Copy each line below that has "agent".

Extracted records:

== Segment start ==

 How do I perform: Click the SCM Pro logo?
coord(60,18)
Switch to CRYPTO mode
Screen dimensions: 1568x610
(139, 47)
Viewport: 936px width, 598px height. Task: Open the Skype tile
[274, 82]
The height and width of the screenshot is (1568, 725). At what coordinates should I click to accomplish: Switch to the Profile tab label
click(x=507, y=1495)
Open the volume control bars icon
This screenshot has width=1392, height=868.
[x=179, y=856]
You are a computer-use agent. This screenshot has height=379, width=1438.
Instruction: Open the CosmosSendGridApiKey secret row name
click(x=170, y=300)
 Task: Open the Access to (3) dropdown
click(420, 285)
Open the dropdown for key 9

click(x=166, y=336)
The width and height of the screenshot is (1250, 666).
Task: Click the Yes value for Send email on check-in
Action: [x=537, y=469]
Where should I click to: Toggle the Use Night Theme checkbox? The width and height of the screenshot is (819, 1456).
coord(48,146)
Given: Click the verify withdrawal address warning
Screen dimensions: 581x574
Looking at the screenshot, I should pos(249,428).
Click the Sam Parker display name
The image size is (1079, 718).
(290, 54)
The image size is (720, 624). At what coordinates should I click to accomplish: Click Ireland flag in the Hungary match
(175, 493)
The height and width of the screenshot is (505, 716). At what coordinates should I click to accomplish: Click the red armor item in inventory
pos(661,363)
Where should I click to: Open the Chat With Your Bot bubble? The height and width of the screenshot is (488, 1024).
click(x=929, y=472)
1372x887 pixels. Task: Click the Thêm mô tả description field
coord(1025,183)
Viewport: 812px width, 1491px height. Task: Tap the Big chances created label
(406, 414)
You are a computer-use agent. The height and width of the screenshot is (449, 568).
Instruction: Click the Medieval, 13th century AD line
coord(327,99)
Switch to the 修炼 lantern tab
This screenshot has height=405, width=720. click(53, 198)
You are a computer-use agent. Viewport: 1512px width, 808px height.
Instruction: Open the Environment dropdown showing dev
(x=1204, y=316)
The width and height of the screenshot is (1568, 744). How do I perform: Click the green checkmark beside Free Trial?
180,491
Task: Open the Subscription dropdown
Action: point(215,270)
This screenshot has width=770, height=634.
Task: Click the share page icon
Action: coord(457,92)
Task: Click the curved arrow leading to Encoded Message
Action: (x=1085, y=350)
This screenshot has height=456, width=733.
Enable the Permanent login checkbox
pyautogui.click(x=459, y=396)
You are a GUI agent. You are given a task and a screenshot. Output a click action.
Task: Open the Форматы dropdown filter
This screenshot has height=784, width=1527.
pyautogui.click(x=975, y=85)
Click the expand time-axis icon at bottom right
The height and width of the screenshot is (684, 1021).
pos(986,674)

== Segment end ==

**ANSWER TO THIS TASK:**
You are a computer-use agent. This screenshot has height=379, width=1438.
You are a computer-use agent. The height and width of the screenshot is (449, 568).
You are a computer-use agent. Viewport: 1512px width, 808px height.
You are a GUI agent. You are given a task and a screenshot. Output a click action.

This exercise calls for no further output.